SOMMELIERS TAKE WINE SERVICE TO A NEW, MORE PERSONAL LEVEL
Via Wine Enthusiast Magazine online
Sommeliers are elevating the traditional restaurant wine service to a more personal level, working with patrons to determine their wine preferences before they even arrive at their table. The practice helps deepen the sommelier-consumer relationship and makes wine more approachable, said Farmhouse Inn Estate Wine Director Allyson Gorsuch.
OLIVE GARDEN TO PUT TABLETS IN EVERY RESTAURANT
Via Orlando Sentinel
Olive Garden has been testing tabletop tablets at a handful of Florida eateries for more than a year, and next month it will put the gadgets in all 845 of its U.S. restaurants. The 7-inch touchscreen tablets from Ziosk let guests play games, split bills and pay from the table using a credit-card reader.
MARCUS SAMUELSSON TALKS MOBILE APPS AND PAYING FOR RESERVATIONS
Via NBC News
Chef and restaurateur Marcus Samuelsson’s fast-casual eatery Streetbird will go live with a free mobile ordering and payment application this week that will speed ordering and cut wait times, he said. His full-service Red Rooster restaurant works with reservation service OpenTable, but he is against a new generation of apps that charge extra to snag in-demand tables.
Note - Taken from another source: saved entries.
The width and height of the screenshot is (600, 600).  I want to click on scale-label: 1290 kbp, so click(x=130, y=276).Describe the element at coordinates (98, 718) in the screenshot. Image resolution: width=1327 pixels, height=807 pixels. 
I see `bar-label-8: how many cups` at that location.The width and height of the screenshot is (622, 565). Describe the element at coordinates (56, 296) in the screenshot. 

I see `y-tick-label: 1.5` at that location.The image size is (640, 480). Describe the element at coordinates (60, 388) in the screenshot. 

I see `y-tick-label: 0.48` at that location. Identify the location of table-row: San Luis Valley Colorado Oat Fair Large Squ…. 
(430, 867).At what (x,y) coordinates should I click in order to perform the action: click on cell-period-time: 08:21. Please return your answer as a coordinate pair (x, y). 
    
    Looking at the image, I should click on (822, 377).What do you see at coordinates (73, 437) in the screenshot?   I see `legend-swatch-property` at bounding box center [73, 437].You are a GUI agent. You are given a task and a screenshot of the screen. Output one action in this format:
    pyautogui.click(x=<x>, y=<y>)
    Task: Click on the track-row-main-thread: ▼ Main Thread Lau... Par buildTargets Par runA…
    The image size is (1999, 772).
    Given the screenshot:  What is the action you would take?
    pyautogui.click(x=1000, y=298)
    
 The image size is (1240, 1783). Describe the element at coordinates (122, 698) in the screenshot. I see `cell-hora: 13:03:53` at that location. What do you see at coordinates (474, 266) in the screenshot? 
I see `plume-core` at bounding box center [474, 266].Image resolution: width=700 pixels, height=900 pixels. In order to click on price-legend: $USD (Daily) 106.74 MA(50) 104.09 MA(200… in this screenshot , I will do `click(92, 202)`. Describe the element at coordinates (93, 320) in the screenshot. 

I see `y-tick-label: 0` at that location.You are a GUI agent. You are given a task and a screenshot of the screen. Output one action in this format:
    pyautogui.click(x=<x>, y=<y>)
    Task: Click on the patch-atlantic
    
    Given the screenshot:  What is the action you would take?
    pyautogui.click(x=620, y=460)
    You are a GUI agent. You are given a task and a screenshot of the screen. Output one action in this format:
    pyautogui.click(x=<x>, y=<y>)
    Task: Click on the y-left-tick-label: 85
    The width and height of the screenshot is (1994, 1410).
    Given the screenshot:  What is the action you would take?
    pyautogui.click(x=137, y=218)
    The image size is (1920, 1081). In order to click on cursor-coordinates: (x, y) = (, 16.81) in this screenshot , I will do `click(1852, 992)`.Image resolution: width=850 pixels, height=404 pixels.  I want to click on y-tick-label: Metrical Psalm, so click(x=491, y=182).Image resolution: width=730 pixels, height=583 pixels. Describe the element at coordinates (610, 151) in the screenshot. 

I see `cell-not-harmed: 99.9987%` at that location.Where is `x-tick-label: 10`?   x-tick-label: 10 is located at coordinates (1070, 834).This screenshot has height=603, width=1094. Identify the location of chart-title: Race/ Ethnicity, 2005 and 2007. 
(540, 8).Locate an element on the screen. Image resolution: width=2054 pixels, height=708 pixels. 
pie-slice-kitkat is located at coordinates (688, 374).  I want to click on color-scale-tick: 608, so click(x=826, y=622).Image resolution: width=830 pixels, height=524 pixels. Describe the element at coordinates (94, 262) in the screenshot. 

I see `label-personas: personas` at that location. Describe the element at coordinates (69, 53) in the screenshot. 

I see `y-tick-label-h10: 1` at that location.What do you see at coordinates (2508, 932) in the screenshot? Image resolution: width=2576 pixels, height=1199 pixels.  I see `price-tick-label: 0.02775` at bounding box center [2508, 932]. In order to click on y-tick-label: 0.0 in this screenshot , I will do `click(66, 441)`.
HOMARO CANTU LEAVES A LEGACY TO CHICAGO’S RESTAURANT SCENE
Via Chicago Tribune
Chef Homaro Cantu, who died Wednesday, was one of three Chicago chefs credited with raising awareness about the city’s creative culinary scene, writes Phil Vettel. “Cantu, a visionary and idealist with the ability to delight and inspire, is gone, a singular career cut short way too soon,” he writes.